About the Final Destination example. Student accommodation is actually a lot better these days and students can live in very nice places, provided they know where to look or they know someone etc. I lived in a very nice student house for three years at a reasonable rent price. Laurie and Nick could feasibly live there if their parents were paying their rent. Some parents also open up savings bonds for their kids to use when they turn eighteen.
Clean up the trope?
It seems to me one of the big issues here is too many 'but they live in this area so it's ok' I think we should consider trimming or reorganzing the trope, so that large places in say NYC or fancy neighborhoods are left, but ones where the location makes it reasonable for space are removed or put in an averted section.
For instance, Friends is clearly an example, set in Manhattan with a large apartment. The Big Bang Theory is not, as it's a meh part of LA where rent is a fraction of NYC due to far more space. Or the drew carey show, since it's a meh house in the midwest.
The CBC program "Undercurrents" actually did a story about this in 1998: http://archives.cbc.ca/arts_entertainment/media/topics/3624-16046/ (starts at 14:53). If this were TOW I would add it to a list of references, but I don't know where such a link might go in a TV Tropes article...

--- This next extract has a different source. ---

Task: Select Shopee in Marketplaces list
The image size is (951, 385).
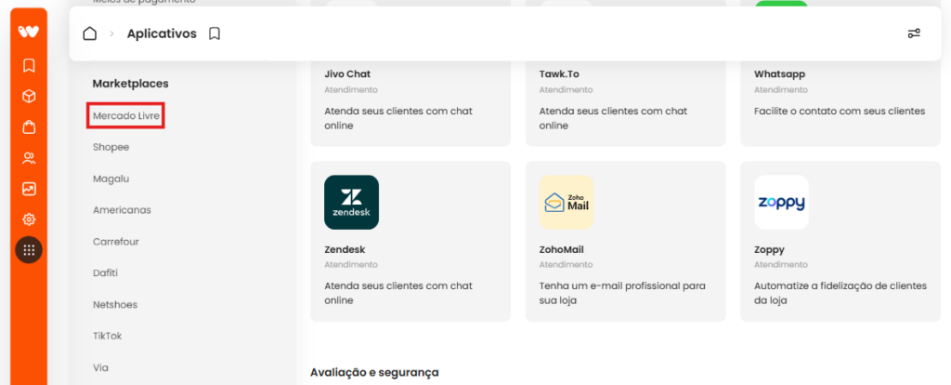Action: coord(111,147)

Regarding apartments, I recall at least two shows—MTM and Dear John, both of which series began with the title character living in a one-room apartment, albeit in the case of MTM the set designers tried their best to make it "cute". Then after a few seasons, we found both MTM and Dear John in spacious highrise units, without any apparent advancement in their workplace responsibilities, duties, status or salary. (I wonder how many highrise apartment blocks Minneapolis had in the early 1970s.)
Was this a "thing"? Has anyone else noticed it, or have I missed or forgotten something about these shows?